Los escépticos lo sabían ya: existe una infinidad de mundos en la Tierra más allá de la comprensión del ser humano.
La literatura animal
La descripción de complejas conexiones con su hábitat no termina por explicar a los animales. Los ecólogos y primatólogos lo saben, algo más que estímulos y necesidades biológicas motivan sus comportamientos.
Quizá compartimos algo fundamental con ellos. Las ciencias exactas explican la naturaleza física y finita. En cambio, el ser humano es un quehacer constante, como sospechamos que sucede con los animales, que conocen su finitud y luchan por sobrevivir. No somos un producto acabado, un objetivo determinado —ignoramos si nuestra vida tiene un fin en sí misma o, en todo caso, le damos sentido sobre la marcha—. Es inevitable: somos tiempo. ¿No lo son los animales también? Por ello, cuando queremos explicarnos, dar razón de nosotros mismos, narramos algo.
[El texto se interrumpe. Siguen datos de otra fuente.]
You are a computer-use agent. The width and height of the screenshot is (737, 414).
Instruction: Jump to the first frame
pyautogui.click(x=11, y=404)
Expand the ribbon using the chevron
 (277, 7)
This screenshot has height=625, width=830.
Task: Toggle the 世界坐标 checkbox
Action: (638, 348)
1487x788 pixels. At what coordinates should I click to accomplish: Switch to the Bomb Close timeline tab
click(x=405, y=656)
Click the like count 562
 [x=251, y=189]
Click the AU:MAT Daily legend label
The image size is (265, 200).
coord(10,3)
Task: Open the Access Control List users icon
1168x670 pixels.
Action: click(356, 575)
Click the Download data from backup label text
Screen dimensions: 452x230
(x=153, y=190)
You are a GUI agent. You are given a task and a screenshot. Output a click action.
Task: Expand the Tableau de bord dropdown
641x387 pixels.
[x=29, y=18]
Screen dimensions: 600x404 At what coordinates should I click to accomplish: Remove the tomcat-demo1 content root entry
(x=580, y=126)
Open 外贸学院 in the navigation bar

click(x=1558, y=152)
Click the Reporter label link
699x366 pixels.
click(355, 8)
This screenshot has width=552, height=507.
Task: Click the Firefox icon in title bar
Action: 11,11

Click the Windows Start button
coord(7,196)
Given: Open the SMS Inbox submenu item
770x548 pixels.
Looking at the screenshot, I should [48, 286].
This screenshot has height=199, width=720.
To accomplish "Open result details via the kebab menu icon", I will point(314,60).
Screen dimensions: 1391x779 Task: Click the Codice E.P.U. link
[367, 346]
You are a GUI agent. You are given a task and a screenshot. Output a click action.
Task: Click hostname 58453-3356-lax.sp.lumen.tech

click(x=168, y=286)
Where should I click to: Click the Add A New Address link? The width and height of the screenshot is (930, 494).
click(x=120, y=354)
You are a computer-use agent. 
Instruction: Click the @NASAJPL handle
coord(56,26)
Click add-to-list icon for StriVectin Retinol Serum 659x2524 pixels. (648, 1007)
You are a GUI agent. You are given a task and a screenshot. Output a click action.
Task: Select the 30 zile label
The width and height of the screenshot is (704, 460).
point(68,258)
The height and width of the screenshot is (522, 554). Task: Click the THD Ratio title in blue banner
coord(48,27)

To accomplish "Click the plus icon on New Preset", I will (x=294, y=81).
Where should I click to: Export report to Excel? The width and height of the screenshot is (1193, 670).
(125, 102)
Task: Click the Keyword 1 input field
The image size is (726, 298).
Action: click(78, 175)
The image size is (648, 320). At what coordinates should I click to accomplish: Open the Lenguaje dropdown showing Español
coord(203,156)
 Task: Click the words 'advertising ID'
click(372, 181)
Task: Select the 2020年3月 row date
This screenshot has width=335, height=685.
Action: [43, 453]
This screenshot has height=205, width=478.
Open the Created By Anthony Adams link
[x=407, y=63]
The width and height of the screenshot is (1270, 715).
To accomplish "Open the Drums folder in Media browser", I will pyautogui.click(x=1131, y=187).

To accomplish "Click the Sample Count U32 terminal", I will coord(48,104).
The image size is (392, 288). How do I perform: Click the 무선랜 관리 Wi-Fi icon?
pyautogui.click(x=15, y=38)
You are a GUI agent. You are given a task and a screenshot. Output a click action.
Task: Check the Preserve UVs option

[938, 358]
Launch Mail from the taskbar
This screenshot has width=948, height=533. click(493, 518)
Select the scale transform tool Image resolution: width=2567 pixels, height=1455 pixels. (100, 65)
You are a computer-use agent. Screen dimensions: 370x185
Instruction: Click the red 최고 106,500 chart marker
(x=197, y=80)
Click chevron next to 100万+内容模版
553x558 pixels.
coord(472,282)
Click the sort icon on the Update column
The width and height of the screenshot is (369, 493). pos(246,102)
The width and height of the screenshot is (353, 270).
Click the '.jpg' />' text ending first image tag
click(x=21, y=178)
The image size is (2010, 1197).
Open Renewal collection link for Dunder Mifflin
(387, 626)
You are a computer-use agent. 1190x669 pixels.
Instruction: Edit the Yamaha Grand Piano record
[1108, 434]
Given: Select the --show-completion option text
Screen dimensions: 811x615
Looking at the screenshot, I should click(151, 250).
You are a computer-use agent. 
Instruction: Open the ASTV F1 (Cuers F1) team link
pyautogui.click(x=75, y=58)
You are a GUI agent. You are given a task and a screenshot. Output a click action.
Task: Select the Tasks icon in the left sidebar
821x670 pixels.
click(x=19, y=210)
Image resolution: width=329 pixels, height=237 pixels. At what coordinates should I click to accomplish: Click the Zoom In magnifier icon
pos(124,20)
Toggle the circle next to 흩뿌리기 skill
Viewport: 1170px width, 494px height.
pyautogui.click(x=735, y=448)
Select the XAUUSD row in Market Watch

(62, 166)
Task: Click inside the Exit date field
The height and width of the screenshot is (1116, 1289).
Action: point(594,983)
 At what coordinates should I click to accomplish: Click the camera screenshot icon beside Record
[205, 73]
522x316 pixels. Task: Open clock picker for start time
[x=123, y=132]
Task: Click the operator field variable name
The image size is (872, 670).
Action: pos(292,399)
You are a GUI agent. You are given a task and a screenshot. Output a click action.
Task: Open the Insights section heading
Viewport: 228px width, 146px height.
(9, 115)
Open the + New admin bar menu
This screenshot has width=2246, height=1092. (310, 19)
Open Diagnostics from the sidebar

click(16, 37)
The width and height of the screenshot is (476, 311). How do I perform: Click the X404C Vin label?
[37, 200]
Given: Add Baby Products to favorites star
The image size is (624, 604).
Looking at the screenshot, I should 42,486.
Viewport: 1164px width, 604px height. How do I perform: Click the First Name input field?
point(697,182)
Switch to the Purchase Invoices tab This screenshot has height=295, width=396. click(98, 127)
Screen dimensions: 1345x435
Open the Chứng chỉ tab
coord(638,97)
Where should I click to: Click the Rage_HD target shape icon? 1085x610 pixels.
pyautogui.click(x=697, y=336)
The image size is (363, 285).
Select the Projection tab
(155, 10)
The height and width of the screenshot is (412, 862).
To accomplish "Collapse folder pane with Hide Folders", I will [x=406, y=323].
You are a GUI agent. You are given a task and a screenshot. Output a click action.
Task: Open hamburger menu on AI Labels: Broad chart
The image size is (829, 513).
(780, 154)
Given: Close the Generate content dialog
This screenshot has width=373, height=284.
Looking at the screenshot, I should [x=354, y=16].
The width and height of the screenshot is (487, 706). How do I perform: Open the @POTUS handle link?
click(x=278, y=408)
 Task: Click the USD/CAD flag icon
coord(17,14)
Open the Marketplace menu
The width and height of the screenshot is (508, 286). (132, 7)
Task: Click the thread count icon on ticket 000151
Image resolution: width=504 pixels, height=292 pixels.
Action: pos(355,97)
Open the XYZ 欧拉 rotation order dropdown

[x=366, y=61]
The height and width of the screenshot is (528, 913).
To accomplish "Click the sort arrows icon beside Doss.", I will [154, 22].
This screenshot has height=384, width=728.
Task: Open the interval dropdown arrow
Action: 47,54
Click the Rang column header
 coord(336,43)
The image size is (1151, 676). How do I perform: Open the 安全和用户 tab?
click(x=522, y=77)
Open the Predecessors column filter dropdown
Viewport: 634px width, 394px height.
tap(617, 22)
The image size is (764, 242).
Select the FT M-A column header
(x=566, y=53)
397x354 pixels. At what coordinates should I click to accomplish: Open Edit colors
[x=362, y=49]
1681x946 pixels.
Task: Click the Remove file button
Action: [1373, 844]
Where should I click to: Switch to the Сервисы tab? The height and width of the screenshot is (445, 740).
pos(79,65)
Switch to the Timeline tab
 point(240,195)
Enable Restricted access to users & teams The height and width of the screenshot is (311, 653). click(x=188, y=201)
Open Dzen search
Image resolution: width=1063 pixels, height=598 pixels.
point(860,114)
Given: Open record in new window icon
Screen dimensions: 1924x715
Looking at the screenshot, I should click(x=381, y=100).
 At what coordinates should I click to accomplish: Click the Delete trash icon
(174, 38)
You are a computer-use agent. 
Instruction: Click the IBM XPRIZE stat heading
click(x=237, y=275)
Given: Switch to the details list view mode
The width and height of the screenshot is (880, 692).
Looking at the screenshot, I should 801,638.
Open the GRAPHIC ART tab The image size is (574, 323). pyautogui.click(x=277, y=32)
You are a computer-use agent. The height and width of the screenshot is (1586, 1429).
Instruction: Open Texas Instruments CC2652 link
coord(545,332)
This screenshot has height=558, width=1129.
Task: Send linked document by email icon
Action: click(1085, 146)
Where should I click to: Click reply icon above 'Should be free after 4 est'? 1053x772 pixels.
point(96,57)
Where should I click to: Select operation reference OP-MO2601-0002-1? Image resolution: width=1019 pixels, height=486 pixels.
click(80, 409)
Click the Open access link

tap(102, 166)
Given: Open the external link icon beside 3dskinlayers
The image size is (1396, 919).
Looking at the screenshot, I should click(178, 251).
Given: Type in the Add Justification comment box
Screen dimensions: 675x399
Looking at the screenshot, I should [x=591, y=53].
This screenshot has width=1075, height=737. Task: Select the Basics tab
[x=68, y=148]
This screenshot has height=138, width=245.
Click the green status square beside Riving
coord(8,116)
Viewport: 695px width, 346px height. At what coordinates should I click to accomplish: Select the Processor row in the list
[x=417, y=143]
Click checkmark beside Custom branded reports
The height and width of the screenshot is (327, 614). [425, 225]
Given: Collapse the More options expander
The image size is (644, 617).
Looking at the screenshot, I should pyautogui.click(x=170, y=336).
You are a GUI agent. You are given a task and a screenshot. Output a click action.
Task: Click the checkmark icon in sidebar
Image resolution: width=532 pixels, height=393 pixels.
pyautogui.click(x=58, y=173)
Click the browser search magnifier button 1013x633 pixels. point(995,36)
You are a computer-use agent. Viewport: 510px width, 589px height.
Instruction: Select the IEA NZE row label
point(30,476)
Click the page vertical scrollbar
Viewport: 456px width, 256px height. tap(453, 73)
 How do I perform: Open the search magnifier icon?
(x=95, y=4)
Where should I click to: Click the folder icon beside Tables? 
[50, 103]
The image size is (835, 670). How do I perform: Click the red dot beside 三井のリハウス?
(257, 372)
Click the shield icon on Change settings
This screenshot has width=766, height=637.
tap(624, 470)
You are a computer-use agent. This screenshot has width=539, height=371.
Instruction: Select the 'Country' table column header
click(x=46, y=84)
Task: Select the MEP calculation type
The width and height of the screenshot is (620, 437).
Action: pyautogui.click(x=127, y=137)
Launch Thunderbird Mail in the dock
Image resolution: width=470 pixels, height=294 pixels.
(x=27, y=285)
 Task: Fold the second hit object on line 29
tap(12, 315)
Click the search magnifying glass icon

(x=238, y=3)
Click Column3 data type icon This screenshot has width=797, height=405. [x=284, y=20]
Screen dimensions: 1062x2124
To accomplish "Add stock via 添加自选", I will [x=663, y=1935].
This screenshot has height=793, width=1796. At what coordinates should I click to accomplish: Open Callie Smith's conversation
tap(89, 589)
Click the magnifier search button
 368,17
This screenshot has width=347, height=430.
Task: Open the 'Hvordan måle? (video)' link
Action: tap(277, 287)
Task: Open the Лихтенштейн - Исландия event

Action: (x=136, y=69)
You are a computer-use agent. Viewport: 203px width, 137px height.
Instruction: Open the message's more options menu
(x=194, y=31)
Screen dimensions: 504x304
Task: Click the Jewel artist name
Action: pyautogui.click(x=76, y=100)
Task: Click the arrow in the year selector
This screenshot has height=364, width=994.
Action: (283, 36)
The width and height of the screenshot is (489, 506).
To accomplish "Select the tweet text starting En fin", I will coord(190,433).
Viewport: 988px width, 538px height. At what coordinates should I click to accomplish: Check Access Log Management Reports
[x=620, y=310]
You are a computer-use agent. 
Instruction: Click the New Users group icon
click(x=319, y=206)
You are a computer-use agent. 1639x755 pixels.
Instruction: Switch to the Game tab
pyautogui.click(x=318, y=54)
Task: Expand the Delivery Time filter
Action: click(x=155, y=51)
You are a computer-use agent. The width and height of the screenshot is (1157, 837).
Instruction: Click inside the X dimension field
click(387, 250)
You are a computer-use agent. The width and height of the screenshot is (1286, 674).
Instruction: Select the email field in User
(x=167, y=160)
En fin, si es verdad que los libros son a la imaginación lo que el telescopio es a la astronomía, y que la lectura es un acto creativo de empatía cuando la literatura es buena, quizá comprenderán mejor a los animales con estas recomendaciones: “El peregrino”, de J.A Baker ( 1967 ). Durante diez años, entre 1955 y 1965, observó a los halcones de su tierra. Con una prosa elegante y sencilla, alcanza la solemnidad de un haiku. Hay una excelente traducción del argentino Marcelo Cohen. “La metamorfosis” ( 1915 ), de Kafka, que, en la primera oración, excluye la posibilidad de un sueño: el narrador se convierte en una cucaracha. Kafka explora la vulnerabilidad del ser humano y del insecto. “El silencio de las bestias: la filosofía a prueba de la animalidad” ( 1998 ) de Élisabeth de Fontenay. Jacques Derrida lo consideró el esfuerzo más importante de pensar la animalidad. Es una aproximación filosófica de la crisis de lo humano y de las similitudes de base con lo animal.